┌─ TEXT TO READ

Tonia Edwards and Bill Main have been operating Segs in the City for years without licensed guides. They said the cost of getting a license -- about $200 -- was too steep for their guides, many of them college students.

Judge Janice Rogers Brown, joined by two other federal appeals judges, agreed that the 100-question test and the license fee do little to protect the public. She said the regulations are especially questionable because they apply only to guides who escort groups around the city and not to ones who specialize in a single site or supply pre-recorded information.

"What, pray tell, does passing the exam have to do with regulating unscrupulous tour businesses and unethical guides?" she wrote in the court's opinion. "How does memorization of addresses and other, pettifogging data about the District's points of interest protect tourists from being swindled or harassed by charlatans?"

In theory, unlicensed guides can be fined $300 or sentenced to 90 days in jail. But Brown and Main, a married couple whose company uses Segways for tours, have never been ticketed.

A city administrator testified when the case was a the district court level that no one on his staff could remember anyone getting a citation for guiding without a license.

Brown and Main appealed after the district court upheld the city's regulations. The case could go to the Supreme Court since another federal appeals court upheld New Orleans' licensing requirements.

Tim Krepp, who has been a Washington guide for eight years, told the Washington Post no one has asked for his license. He appeared to find both the regulations and the arguments by Brown and Main on free speech grounds silly.

"I think we have a license because we had a license in 1904, and that's not a very good reason," he said.

└─

## JOB A
Copy the rows starting at the line that contains "[LinkedIn] (1076, 576)" and running through the last row, including both ends. Leave out any pictures.
The rows that come next have no connection to the article on tour guide licensing.

┌─ EXERCISE DATA

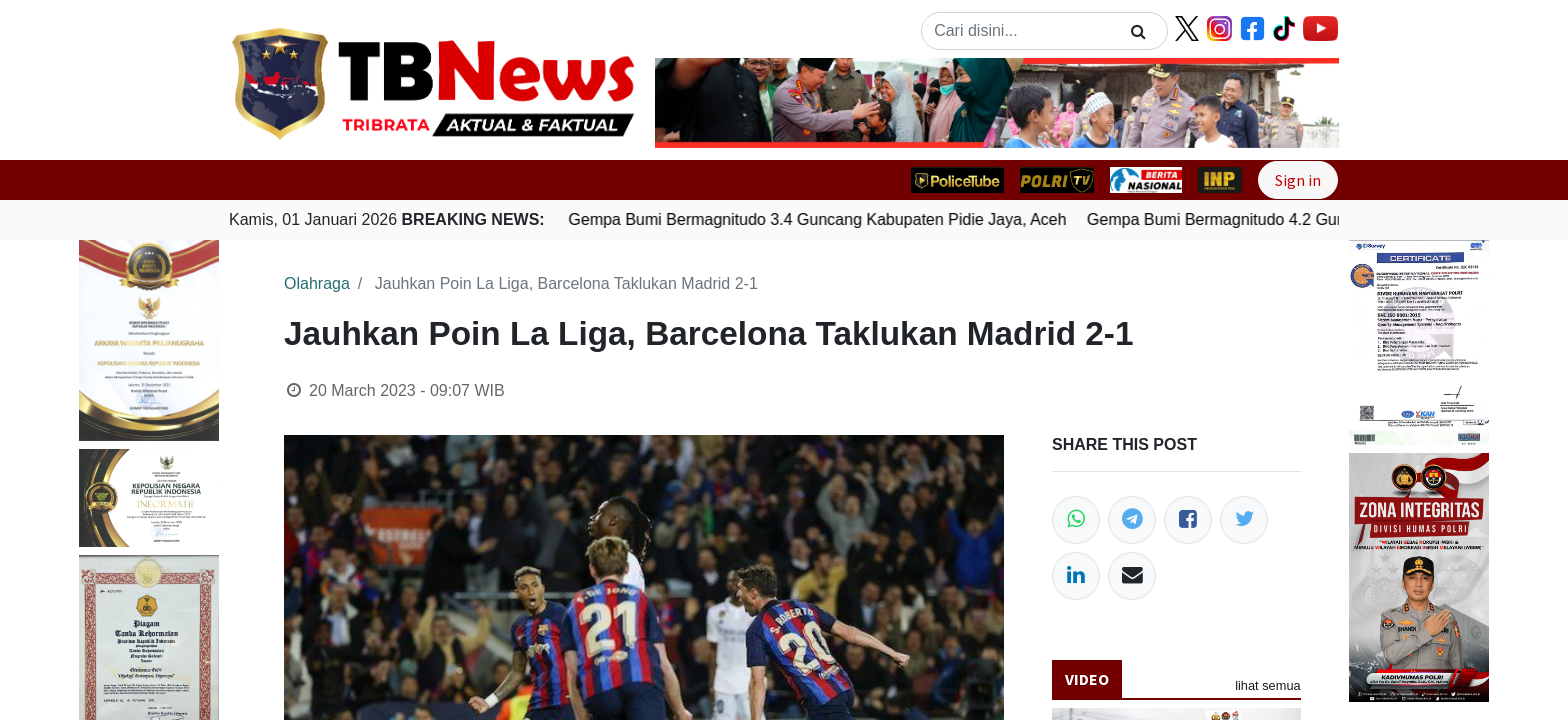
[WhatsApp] (1076, 520)
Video (1087, 679)
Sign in (1298, 180)
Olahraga (317, 283)
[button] (706, 103)
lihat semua (1267, 685)
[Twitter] (1244, 520)
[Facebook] (1188, 520)
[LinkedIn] (1076, 576)
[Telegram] (1132, 520)
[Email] (1132, 576)
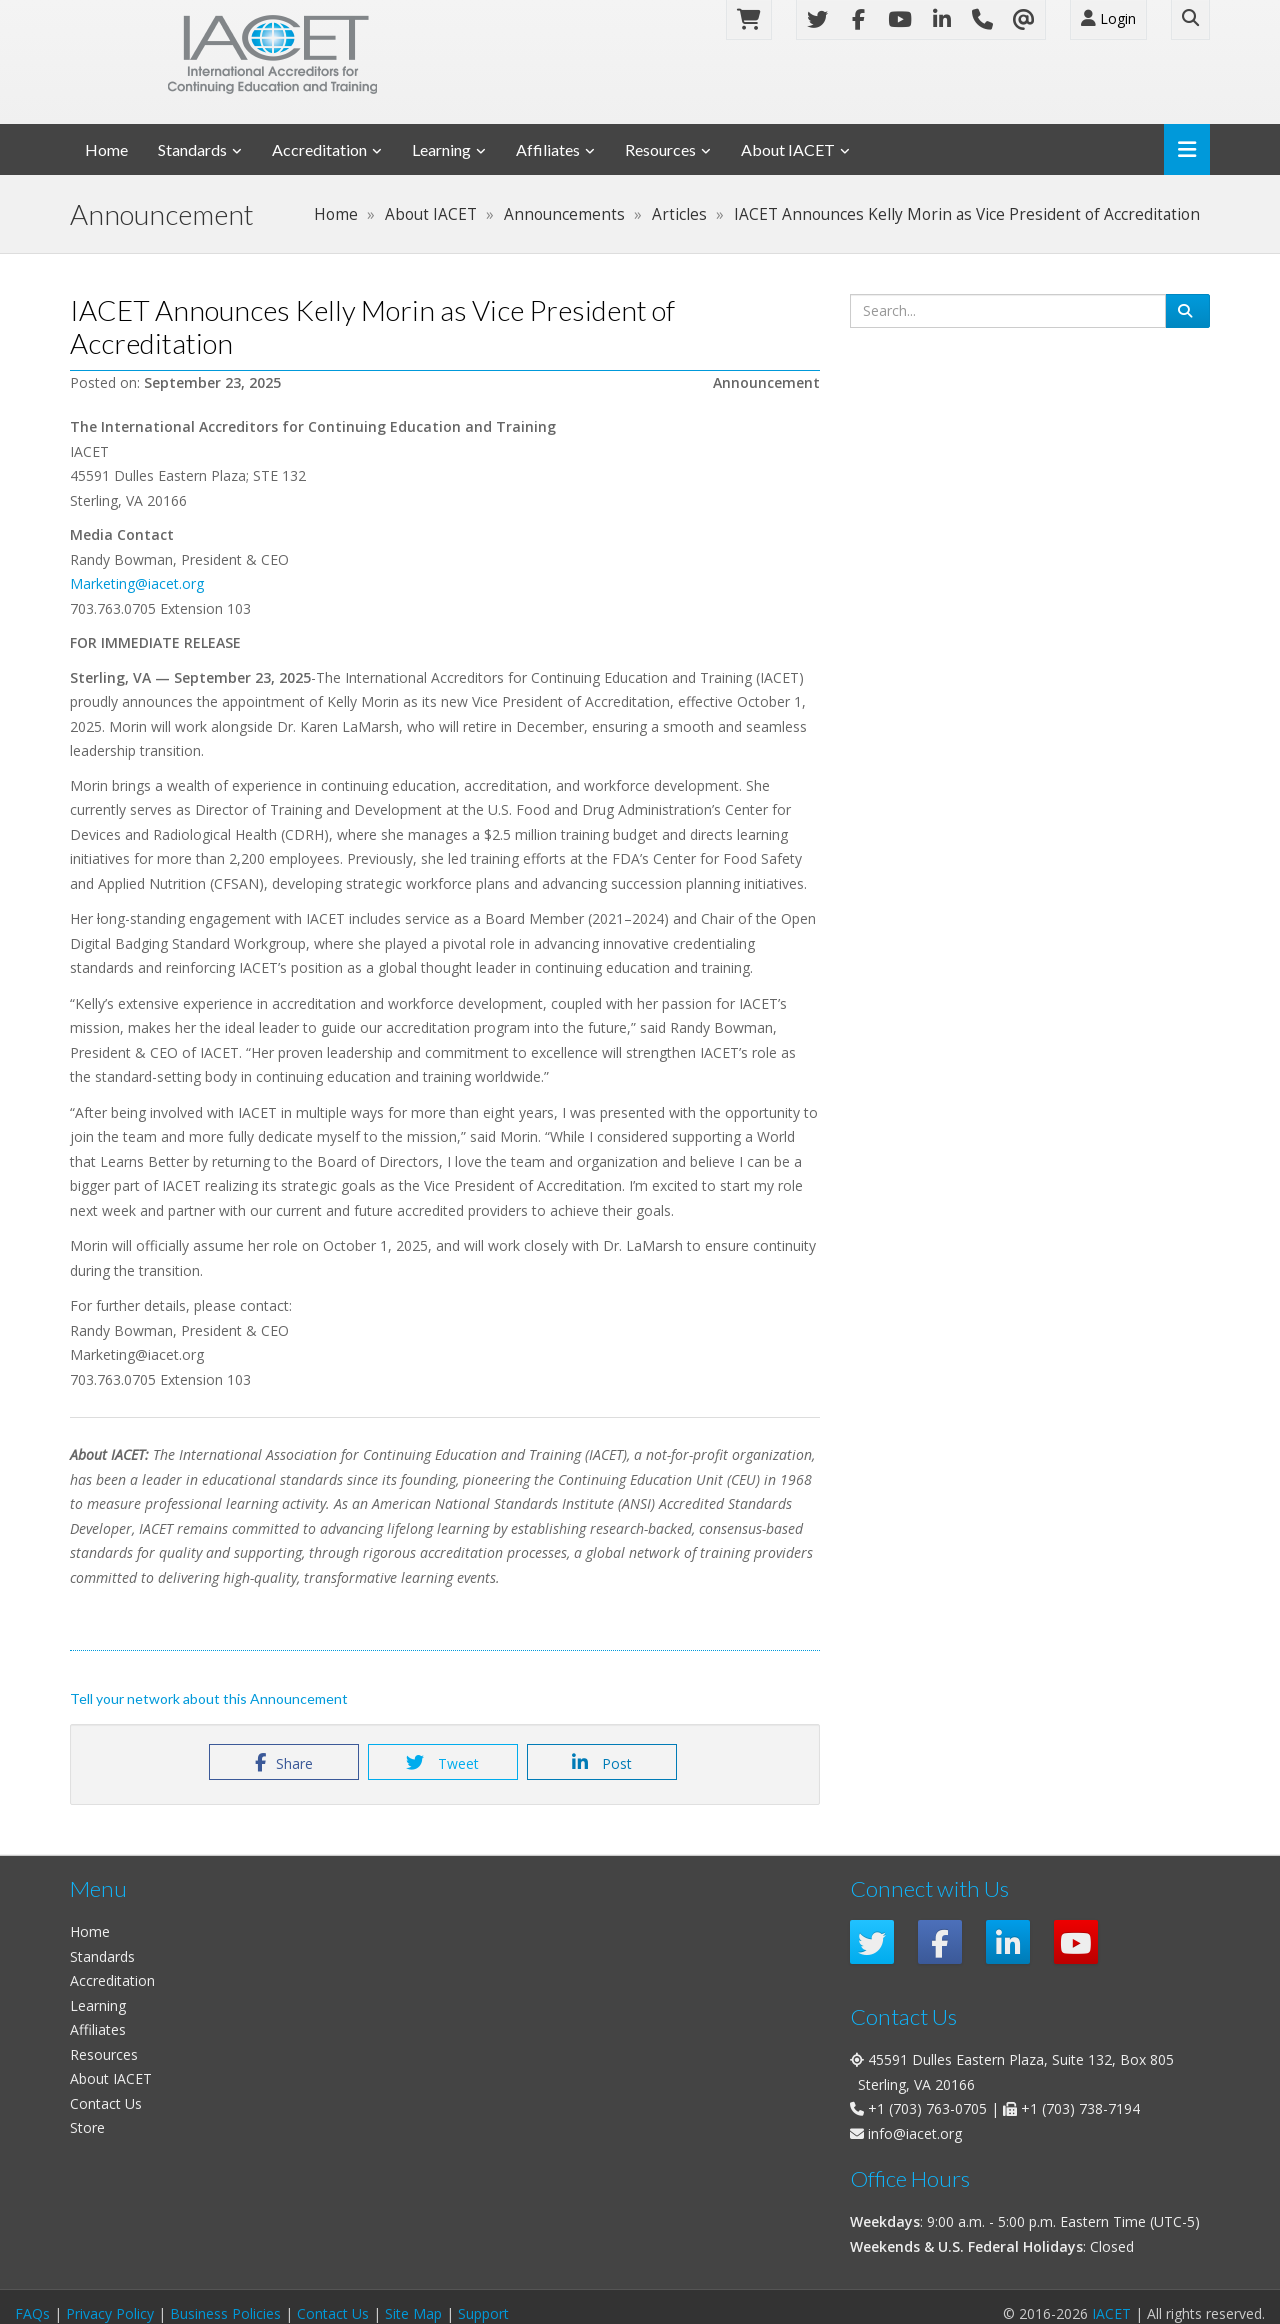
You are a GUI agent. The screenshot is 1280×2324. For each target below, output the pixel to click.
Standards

└─

## JOB B
Answer these from the article on tour guide licensing:
(i) About how much does getting a license cost?
(ii) How many questions are on the test?
(iii) How long has Tim Krepp been a Washington guide?

## WRITTEN SOLUTION A
[LinkedIn] (1076, 576)
[Telegram] (1132, 520)
[Email] (1132, 576)
You are a GUI agent. The screenshot is 1280×2324. For each target below, output the pixel to click.
Standards

## WRITTEN SOLUTION B
(i) About $200.
(ii) 100.
(iii) Eight years.